Figure 4 Analysis of the MIB1 protein isolated from mungbean. (A) Alignment of amino acid sequences of MIB1, DTX54, DTX55, XP_022635913.1, and XP_014506743.1. The conserved MatE domain was indicated by the black line. (B) Phylogenetic tree of MATE family proteins in mungbean and Arabidopsis. I, II, III, and IV represent four different groups. (C) Phylogenetic analysis of LegDTX54 clade and LegDTX55 clade proteins in legume.
The relative expression of the MIB1 gene in different tissues of mungbean was analyzed by qRT-PCR. It was found that the MIB1 gene was expressed in all tissues, with the highest expression level in the young inflorescence (Figure 3D).
MIB1 was a member of the MATE/DTX family proteins in mungbean
Multiple amino acid sequence alignments of the MIB1 protein (XP_014506278.1) with its homologs indicated that it shared a conserved MatE domain (Figure 4A). The MIB1 protein was predicted to have 12 transmembrane domains with N-termini towards the inside of the cell (Supplementary Figure 4).
We conducted a BLASTP search for sequences with homology to MIB1 to characterize the MATE/DTX family in the mungbean database (Kang et al., 2014) and found 56 MATE/DTX proteins in the mungbean genome (Supplementary Table 2). These mungbean MATE/DTX proteins were classified into four groups by phylogenetic analysis with Arabidopsis MATE/DTX proteins (Figure 4B; Wang et al., 2016). It was found that MIB1 had two other closely related homologs in mungbean, XP_022635913.1 (Vradi05g00900) and XP_014506743.1 (Vradi07g25110, Figure 4B).

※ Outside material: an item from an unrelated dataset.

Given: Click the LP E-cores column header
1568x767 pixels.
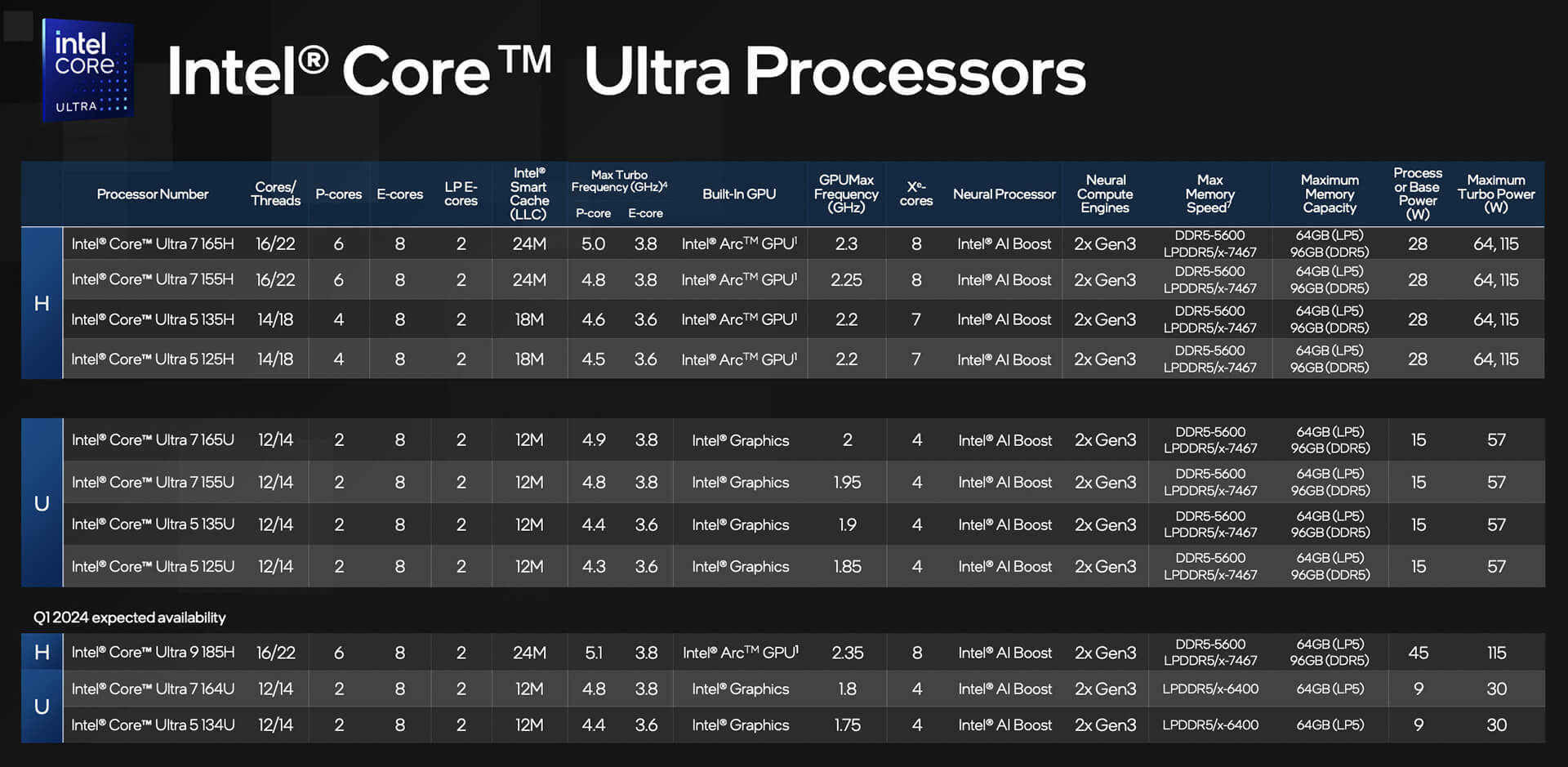Looking at the screenshot, I should point(461,194).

In order to investigate the origin of MIB1 in legume plants, we identified MIB1 closed homologs from a number of public databases (Supplementary Table 2). The phylogenetic tree of aligned legume DTX54 and DTX55 orthologs was constructed (Figure 4B). It was found that one copy encoding the ortholog to DTX54 in legume formed the LegDTX54 clade, which was distinct from the LegDTX55 clade (Figure 4C). In contrast, within the LegDTX55 clade, there were different copies in legume, such as two copies in adzuki bean (V. angularis) and mungbean, and one copy in Medicago truncatula and Lotus japonicus (Figure 4C). The best phylogeny places the legume DTX55A (LegDTX55A) subclade and the legume DTX55B (LegDTX55B) subclade sister together, forming the LegDTX55 clade in legume (Figure 4C).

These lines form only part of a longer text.